### Work order A
From the sentencing passage, extract the words between "Following trial, the" and "to be true.", inclusive, with no changes.
### Work order B
In the sentencing passage, what aggregate prison term did the trial court impose on the defendant?
### Work order C
Carry on the sentencing passage, starting right after its last sentence.

### Document passage
All further statutory references are to the Penal Code, unless otherwise indicated.

Following trial, the jury found defendant guilty on counts 1 through 4, and 7 through 9. The jury acquitted defendant on counts 5 and 6. Following a bifurcated court trial on the prior conviction and bail violation allegations, the trial court found the allegations to be true.

The trial court sentenced defendant to an aggregate term of 11 years comprised of the following terms: On count 3, the trial court sentenced defendant to the upper term of five years, plus two years for the section 12022.1 allegation, plus two years for the prior prison term allegations. On count 1, the trial court sentenced defendant to one-third the middle term or eight months. On count 2, the trial court sentenced defendant to one-third the middle term or two years, which was stayed pursuant to section 654. On count 4, the trial court sentenced defendant to the upper term of four years, which was also stayed pursuant to section 654. On count 7, the trial court sentenced defendant to one-third the middle term or eight months. On count 8, the trial court sentenced defendant to one-third the midde term or two years, which was stayed pursuant to section 654. On count 9, the trial court sentenced defendant to one-third the midde term or eight months. Defendant filed a timely notice of appeal.

### Extracted information
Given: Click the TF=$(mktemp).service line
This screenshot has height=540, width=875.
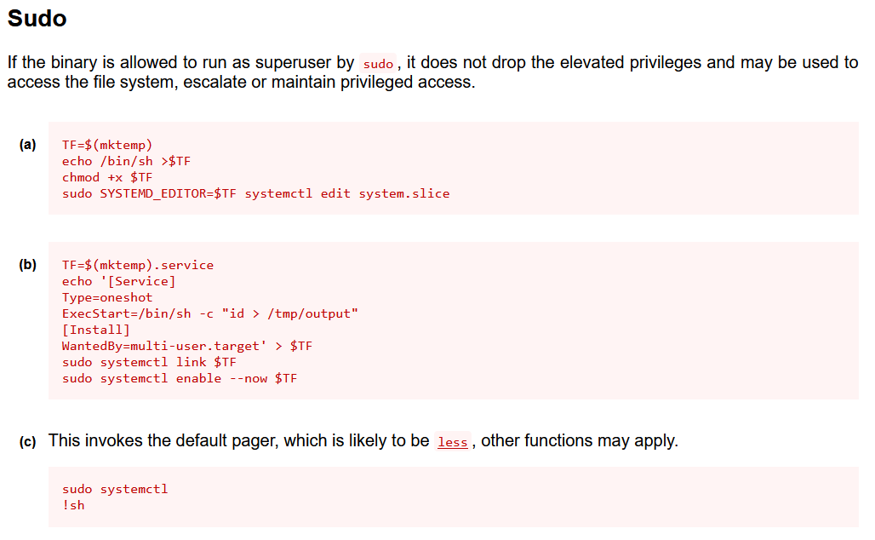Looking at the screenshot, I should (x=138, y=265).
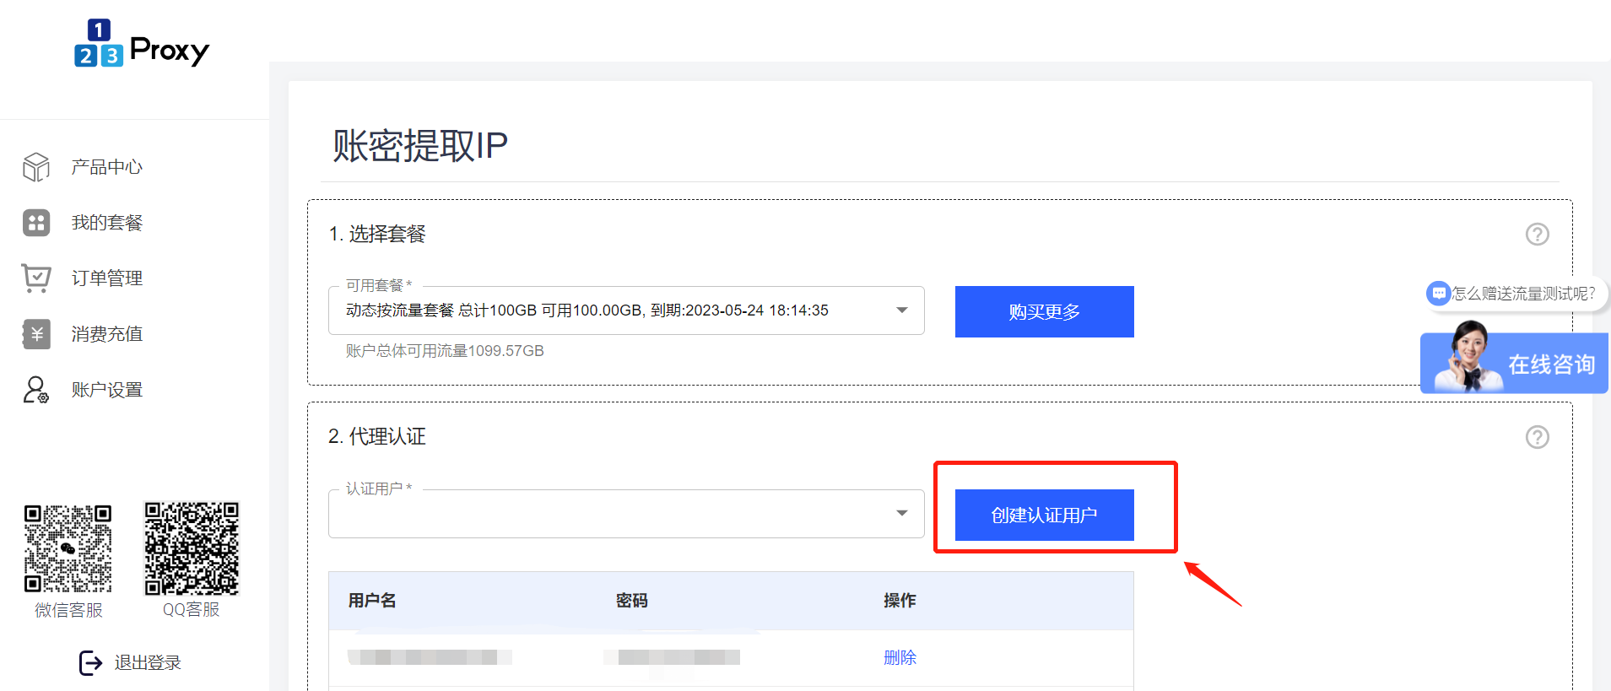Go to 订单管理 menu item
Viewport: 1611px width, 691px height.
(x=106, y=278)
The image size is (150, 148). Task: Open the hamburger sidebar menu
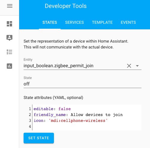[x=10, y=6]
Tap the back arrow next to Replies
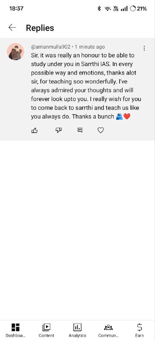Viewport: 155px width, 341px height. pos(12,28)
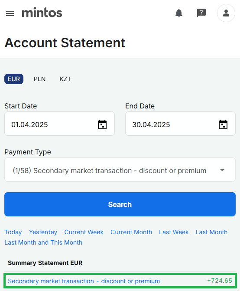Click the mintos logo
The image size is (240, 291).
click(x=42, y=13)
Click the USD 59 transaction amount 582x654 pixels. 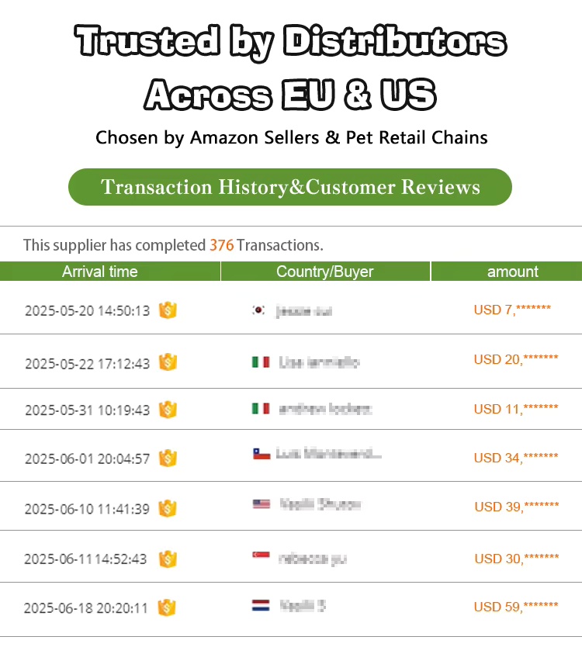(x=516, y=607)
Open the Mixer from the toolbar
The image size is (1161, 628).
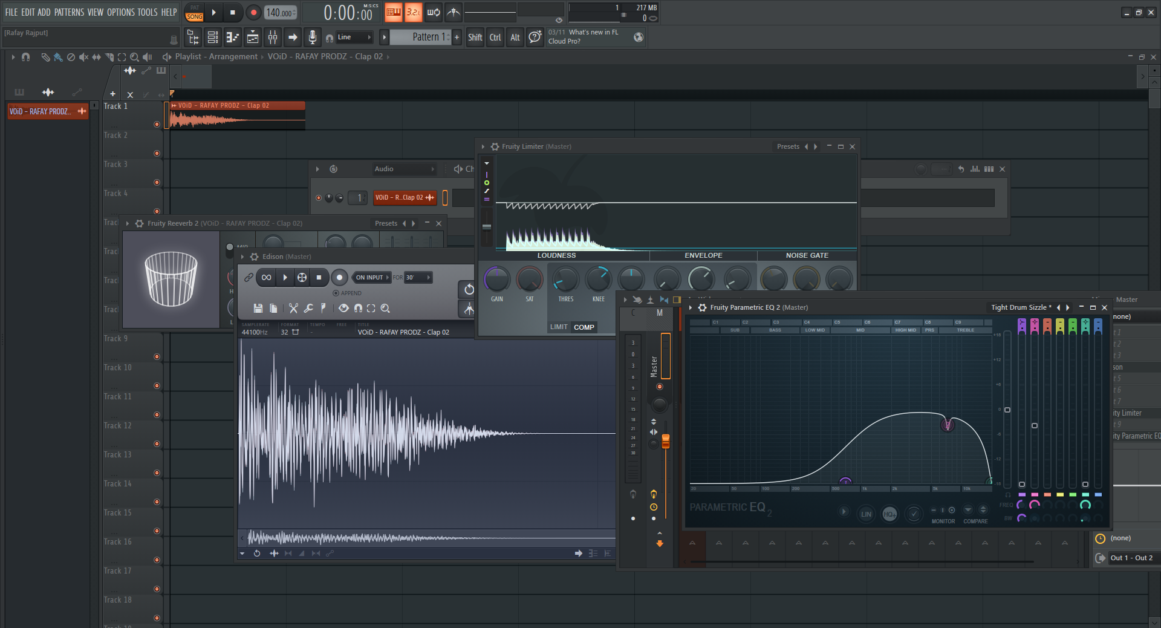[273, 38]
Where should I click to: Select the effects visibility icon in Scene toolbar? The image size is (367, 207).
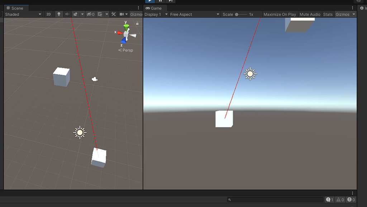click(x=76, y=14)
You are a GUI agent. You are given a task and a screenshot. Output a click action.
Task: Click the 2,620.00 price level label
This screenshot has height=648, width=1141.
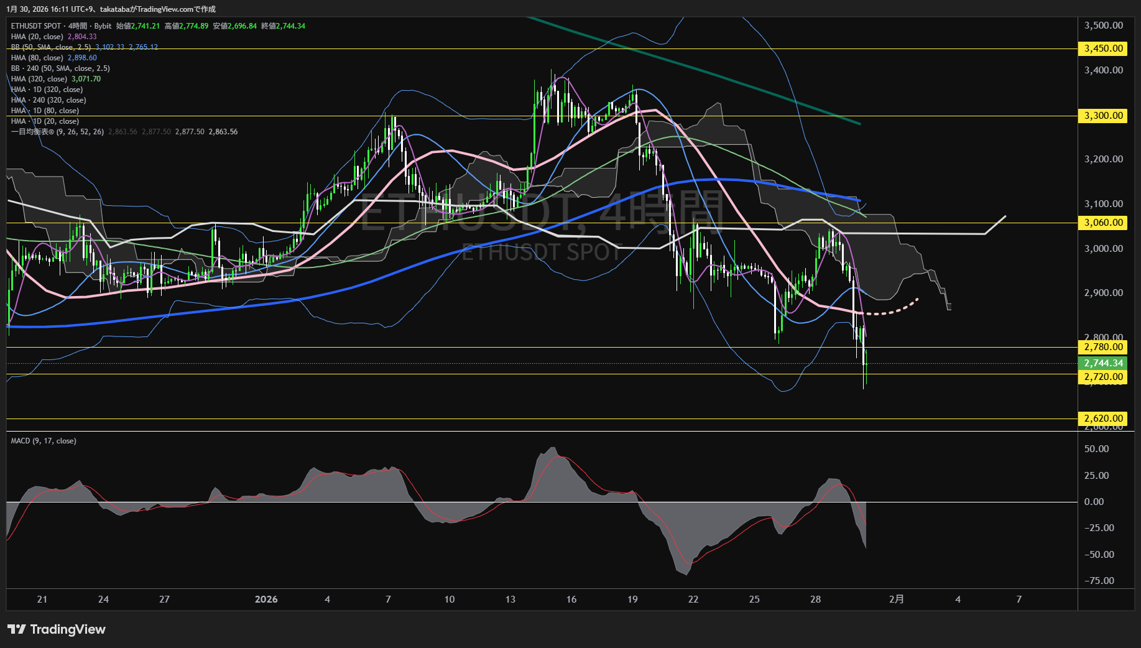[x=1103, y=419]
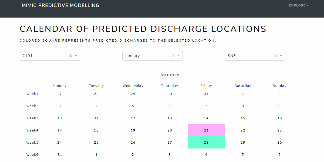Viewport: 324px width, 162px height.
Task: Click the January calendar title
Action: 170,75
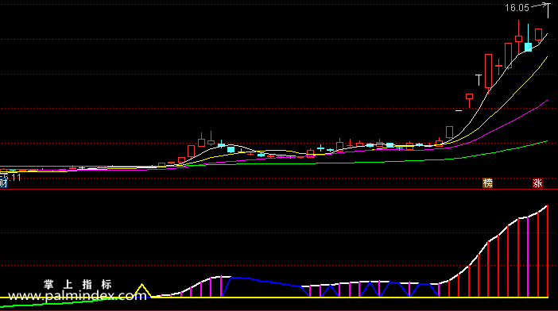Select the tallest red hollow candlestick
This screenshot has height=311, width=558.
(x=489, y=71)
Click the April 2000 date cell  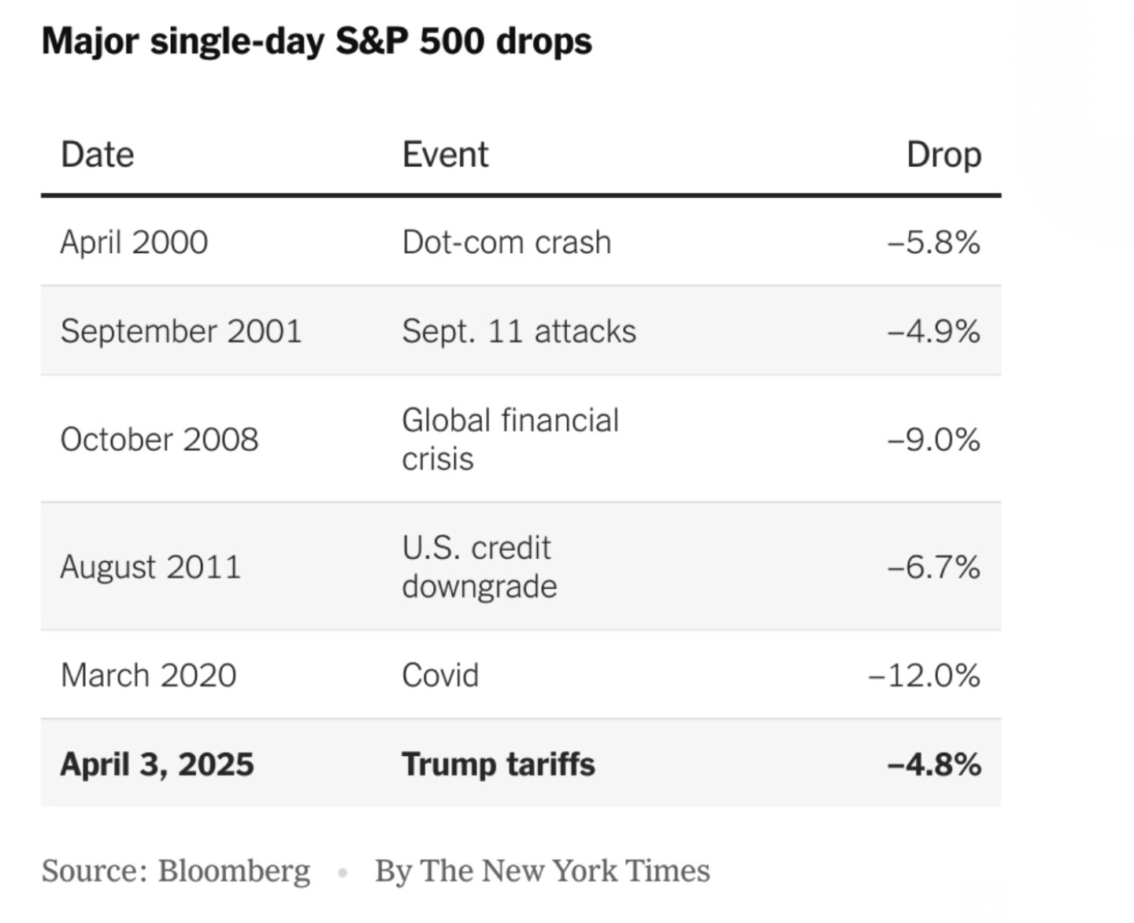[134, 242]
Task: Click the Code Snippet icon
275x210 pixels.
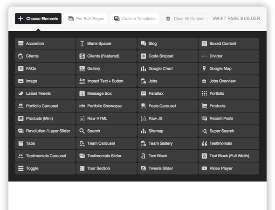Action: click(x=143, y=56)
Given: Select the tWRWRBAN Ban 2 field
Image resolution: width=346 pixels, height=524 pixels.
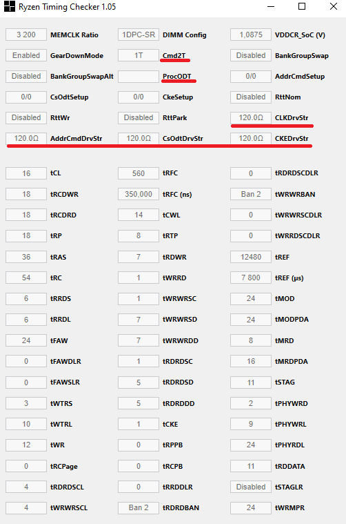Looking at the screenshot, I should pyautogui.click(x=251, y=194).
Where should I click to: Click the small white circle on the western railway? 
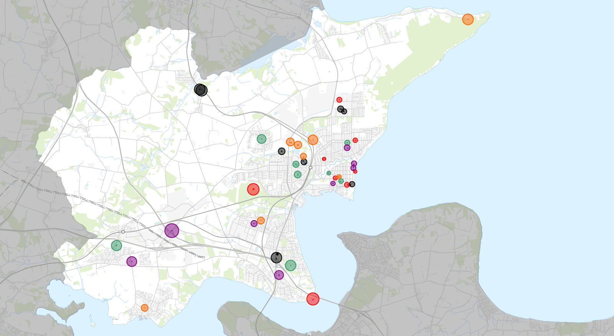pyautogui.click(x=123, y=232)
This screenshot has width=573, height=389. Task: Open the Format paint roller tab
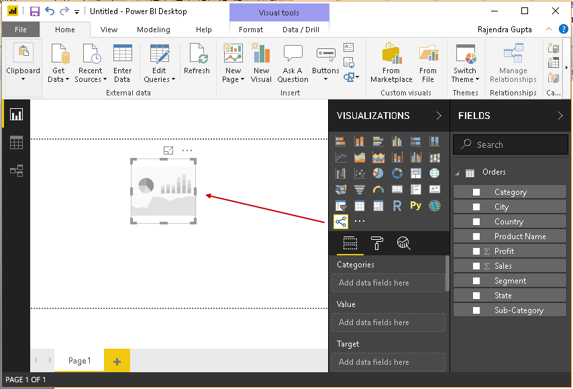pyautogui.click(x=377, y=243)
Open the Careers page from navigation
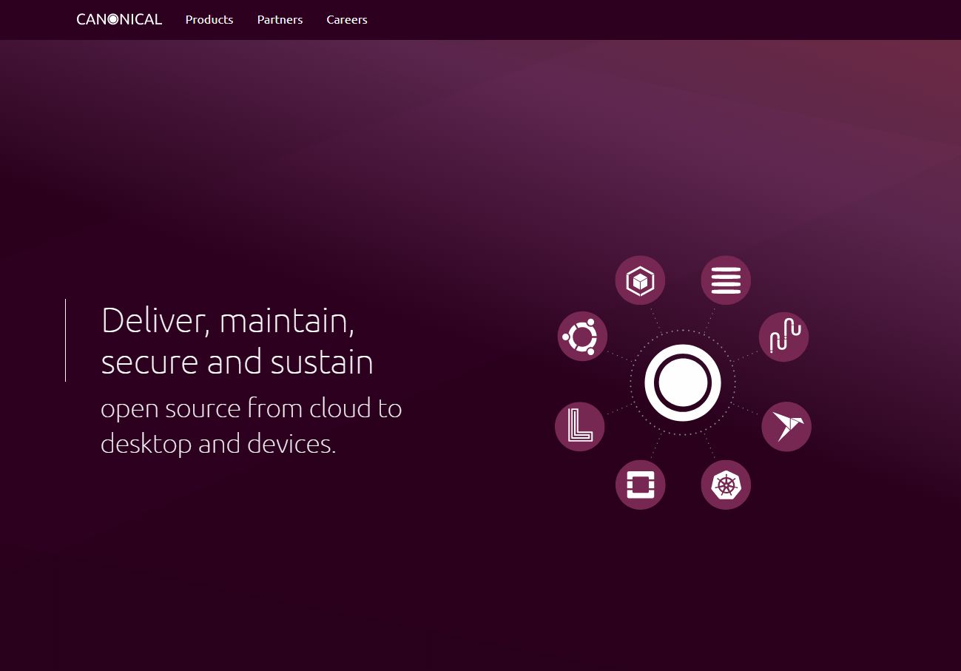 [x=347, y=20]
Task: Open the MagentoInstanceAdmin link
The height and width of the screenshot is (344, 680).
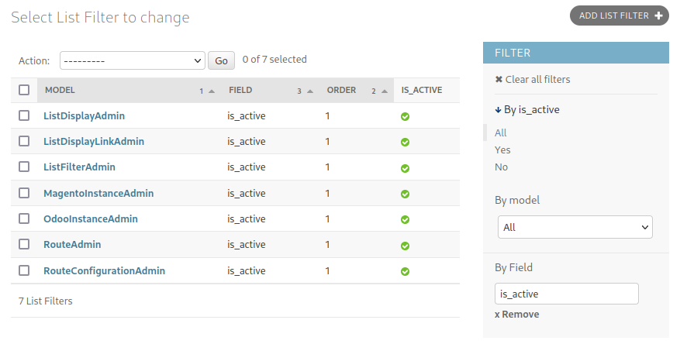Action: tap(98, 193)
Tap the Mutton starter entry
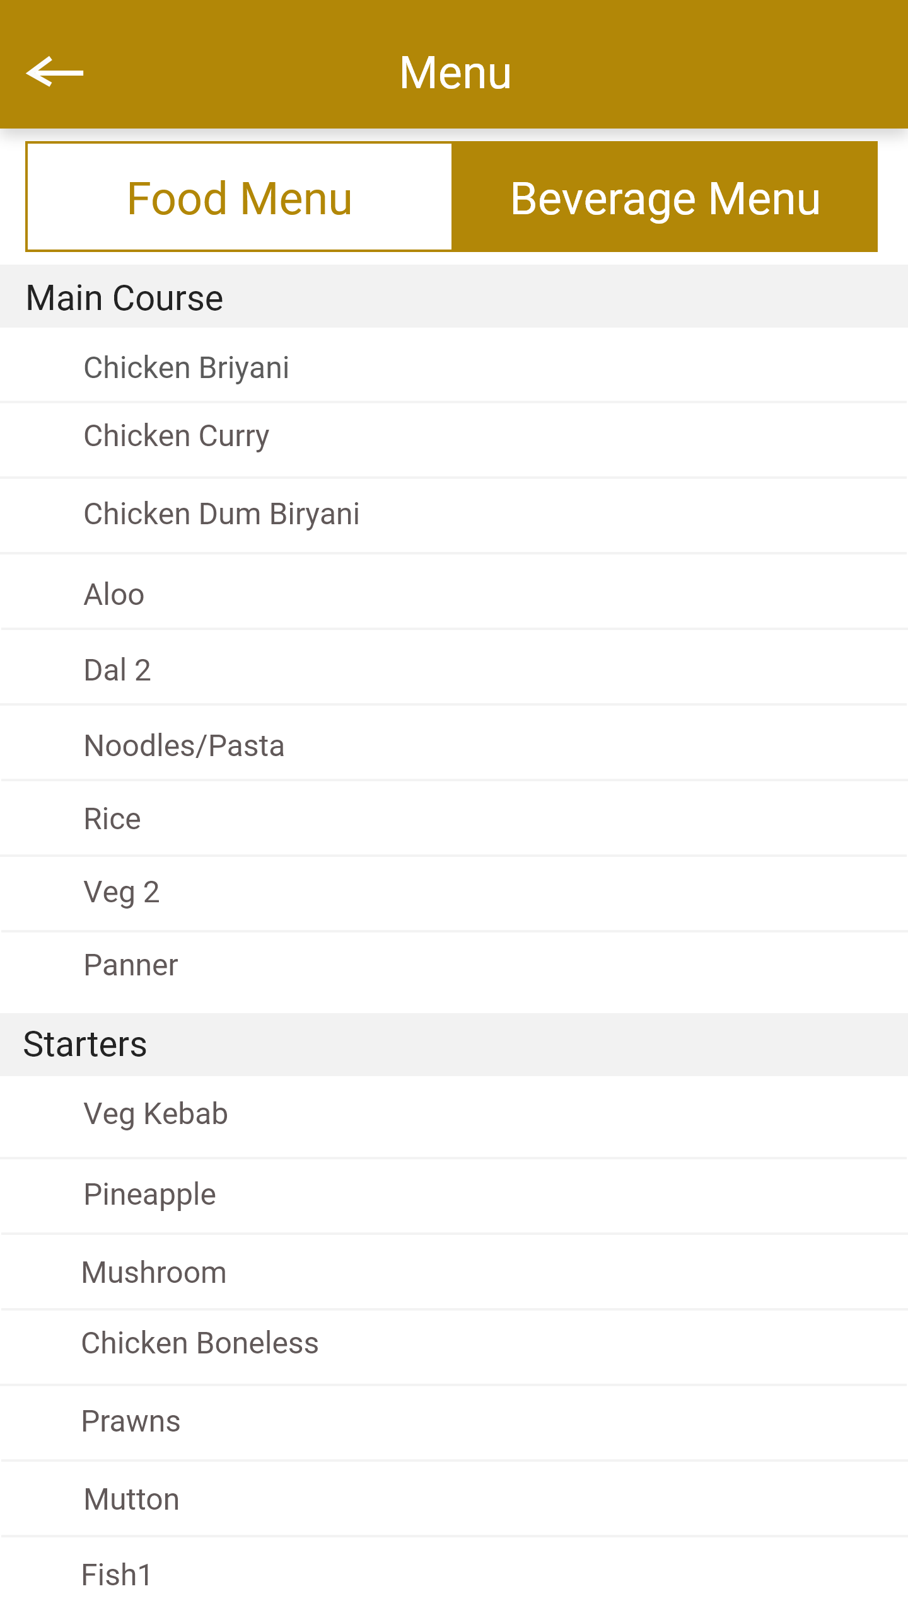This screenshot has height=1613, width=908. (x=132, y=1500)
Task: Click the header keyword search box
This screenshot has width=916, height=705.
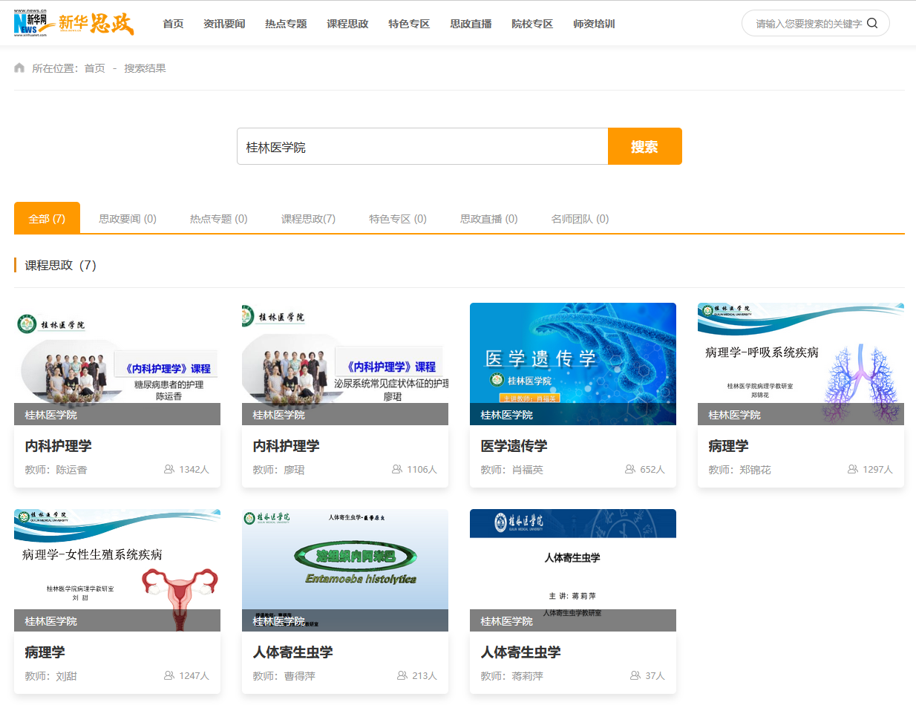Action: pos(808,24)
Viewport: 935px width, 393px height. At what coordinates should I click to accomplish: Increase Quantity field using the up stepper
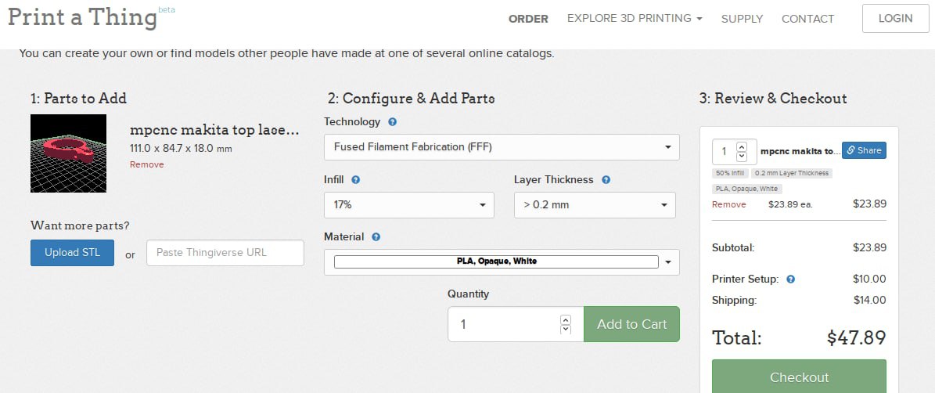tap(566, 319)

### Written answer A
Following trial, the jury found defendant guilty on counts 1 through 4, and 7 through 9. The jury acquitted defendant on counts 5 and 6. Following a bifurcated court trial on the prior conviction and bail violation allegations, the trial court found the allegations to be true.

### Written answer B
An aggregate term of 11 years.

### Written answer C
DISCUSSION

A. Substantial Evidence

Defendant asserts that the evidence in support of his convictions on the charges of assault with a deadly weapon and assault with a deadly weapon on a peace officer was insufficient. According to defendant, there was no evidence from which a reasonable trier of fact could have concluded that defendant had the requisite intent to commit the assault underlying both of those charges.

In People v. Williams (2001) 26 Cal.4th 779, the Supreme Court defined the general intent necessary for the commission of an assault. “[W]e hold that assault does not require a specific intent to cause injury or a subjective awareness of the risk that an injury might occur. Rather, assault only requires an intentional act and actual knowledge of those facts sufficient to establish that the act by its nature will probably and directly result in the application of physical force against another.” (Id. at p. 790.)

In this case, defendant does not challenge the evidence showing that he committed the requisite intentional act for assault by backing up the 4Runner in the parking lot. He argues, however, that under the circumstances of this case, the evidence was insufficient to support a finding that he had actual knowledge of facts sufficient to establish that his act, by its nature, would probably and directly result in the application of physical force against Sergeant Ponce.

“In assessing the sufficiency of the evidence, we review the entire record in the light most favorable to the judgment to determine whether it discloses evidence that is reasonable, credible, and of solid value such that a reasonable trier of fact could find the defendant guilty beyond a reasonable doubt. (People v. Johnson (1980) 26 Cal.3d 557, 578 [162 Cal.Rptr. 431, 606 P.2d 738, 16 A.L.R.4th 1255]; see also Jackson v. Virginia (1979) 443 U.S. 307, 319-320 [99 S.Ct. 2781, 2789-2790, 61 L.Ed.2d 560].) Reversal on this ground is unwarranted unless it appears ‘that upon no hypothesis whatever is there sufficient substantial evidence to support [the conviction].’ (People v. Redmond (1969) 71 Cal.2d 745, 755 [79 Cal.Rptr. 529, 457 P.2d 321].)” (People v. Bolin (1998) 18 Cal.4th 297, 331.)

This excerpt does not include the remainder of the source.